# PROBLEM DETAILS
In the records that follow, the lines from the one containing "This screenshot has height=819, width=1456." to the one containing "Ouvrir un Compte", inclusive, are to be given again exactly.
:: DATASET CONTENT ::
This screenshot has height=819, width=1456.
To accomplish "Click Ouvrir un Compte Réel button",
:::
:: DATASET CONTENT ::
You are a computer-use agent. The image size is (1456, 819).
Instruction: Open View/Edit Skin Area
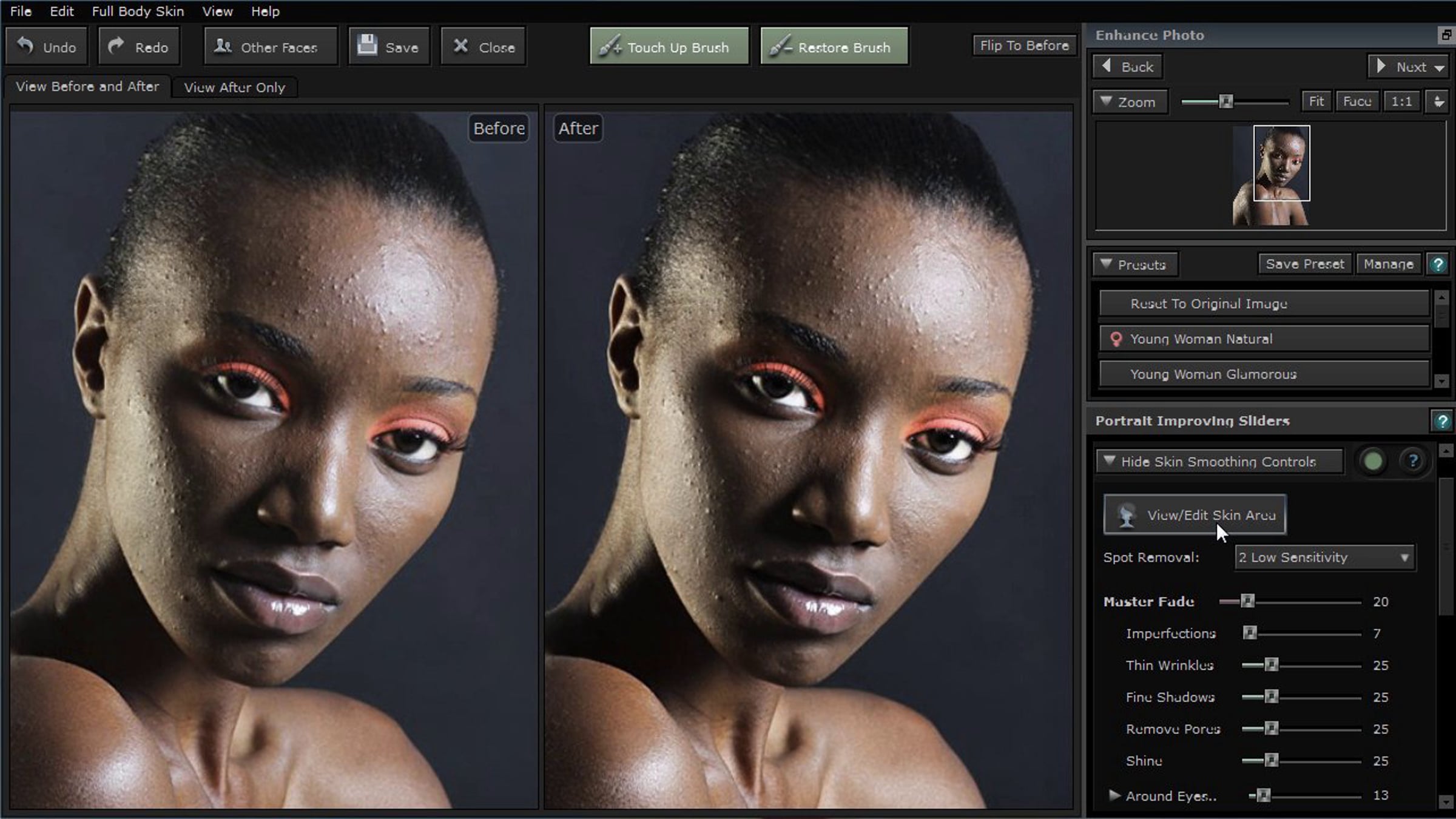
:::
:: DATASET CONTENT ::
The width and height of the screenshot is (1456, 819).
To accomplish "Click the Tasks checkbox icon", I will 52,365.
:::
# TASK RESULT
This screenshot has height=819, width=1456.
To accomplish "Click Ouvrir un Compte Réel button",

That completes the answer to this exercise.